Große Schwierigkeiten bei Erfassung immaterieller Werte

Nach Ansicht der befragten Unternehmen eignet sich eine monetäre Bewertung für Patente, Lizenzen sowie für selbst erstellte Software. Diese Bewertung sollte sich dann eher am zukünftigen Erfolgswert als an historischen Kosten orientieren. Bei der Bewertung ihrer Marken – wofür in jüngster Zeit verschiedene Konzepte entwickelt wurden – sind viele der befragten Unternehmen unsicher, ob ein monetärer Wertansatz geeignet ist. Bei den übrigen untersuchten immateriellen Ressourcen wird im Wesentlichen eine nicht-monetäre Bewertung als geeignet angesehen.

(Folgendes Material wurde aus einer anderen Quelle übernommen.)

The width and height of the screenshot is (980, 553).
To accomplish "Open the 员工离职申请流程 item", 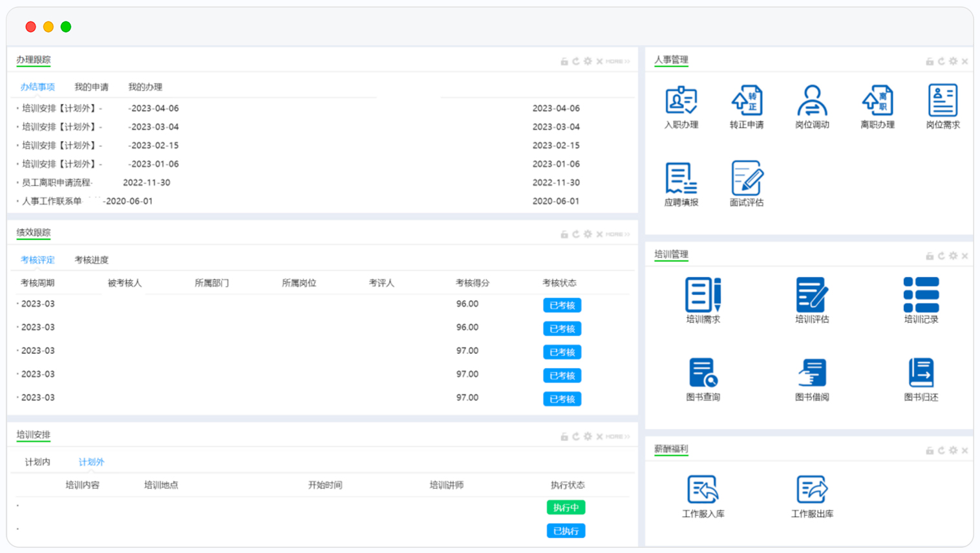I will 57,182.
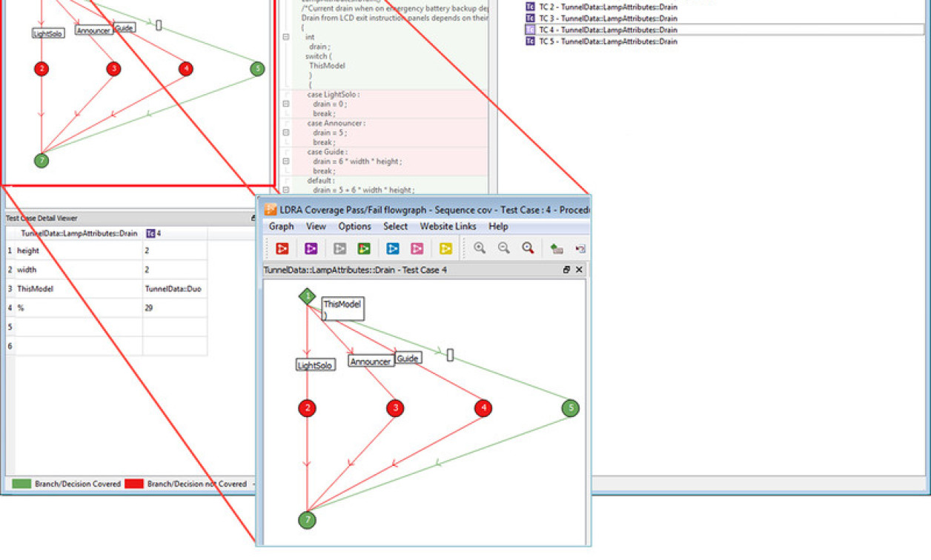Select the purple execution icon in the toolbar

(310, 248)
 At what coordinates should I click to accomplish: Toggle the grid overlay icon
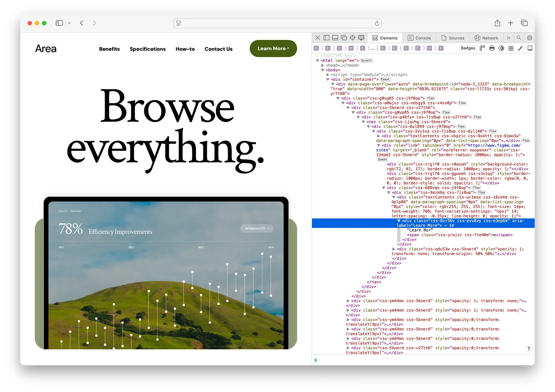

„Wir gehen davon aus, dass die unternehmensintern verfügbare Datenbasis zu immateriellen Werten häufig sehr gering ist und zudem in einigen Unternehmen methodische Schwächen hinsichtlich moderner Bewertungsverfahren bestehen“, erklärt Professor Thomas Günther von der TU Dresden. „Somit bleiben viele Unternehmen bei der Beobachtung der wichtigsten Erfolgsfaktoren weit hinter den Möglichkeiten zurück.“

Mehrheit der Unternehmen fühlt sich unterbewertet

Dennoch sind 79 Prozent der befragten Unternehmen der Ansicht, dass ihre gegenwärtige Berichterstattung das Erfolgspotenzial korrekt abbildet. Gleichzeitig halten sich 78 Prozent der Unternehmen durch den Kapitalmarkt für unterbewertet. So weist der Kapitalmarkt ihrer Meinung nach insbesondere bei der Beurteilung von Veröffentlichungen zu immateriellen Ressourcen – so sie denn stattfinden – Schwächen auf.

„Als größte Hürde zu einer erweiterten Berichterstattung führen die Unternehmen ihre Furcht an, die eigene Wettbewerbsposition durch eine zu freizügige Weitergabe von Informationen zu verschlechtern. Dies gilt insbesondere für Informationen über Wettbewerber, Kunden und Ersatzprodukte“, erklärt Professor Günther. Ferner bestehen bereits bei der internen Erfassung wichtiger Faktoren große Defizite. „Eine Verbesserung dieser Situation bei der Unternehmenssteuerung sowie eine Berichterstattung insbesondere über immaterielle Werte bietet jedoch beachtliche Vorteile für die Untenehmen selbst, für den Kapitalmarkt sowie nicht zuletzt auch für ein Rating nach Basel II. Im Vergleich zu den angelsächsischen und skandinavischen Ländern hat Deutschland hier noch erheblichen Nachholbedarf“, kommentiert Jutta Menninger, die Ergebnisse der Studie.